■ PROMPT ■
Below is a set of records; reproduce them exactly without their pictures.

───── MATERIALS PROVIDED

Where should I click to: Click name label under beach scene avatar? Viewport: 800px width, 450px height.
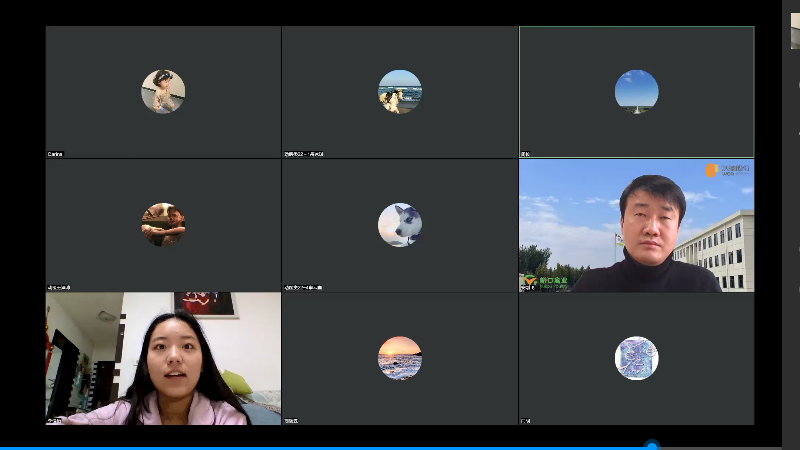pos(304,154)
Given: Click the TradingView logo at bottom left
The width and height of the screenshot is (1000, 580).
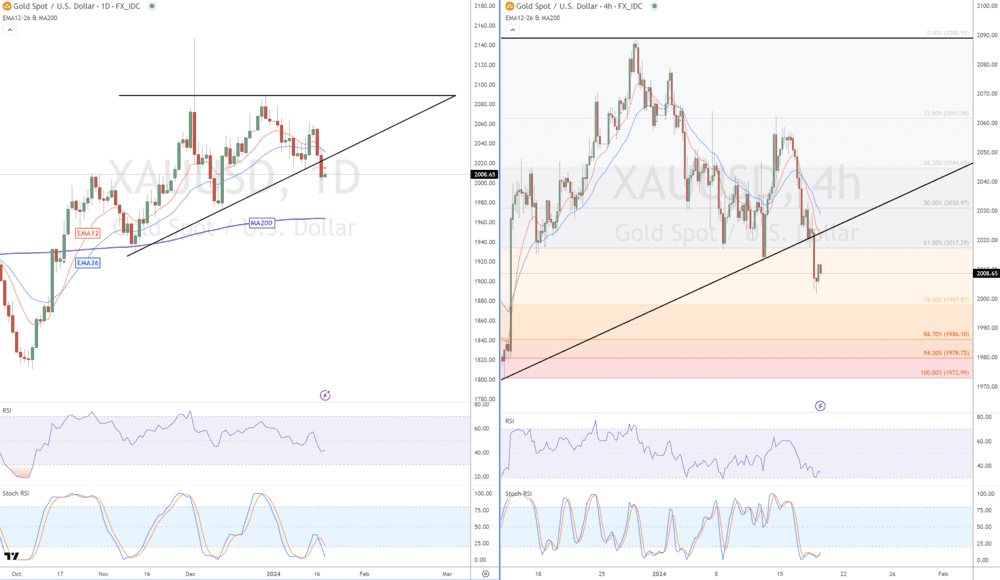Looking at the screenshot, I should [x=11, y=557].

──────────

■ EXPECTED ANSWER ■
Where should I click to: Click name label under beach scene avatar? Viewport: 800px width, 450px height.
pos(304,154)
Given: Click the TradingView logo at bottom left
The width and height of the screenshot is (1000, 580).
Looking at the screenshot, I should [x=11, y=557].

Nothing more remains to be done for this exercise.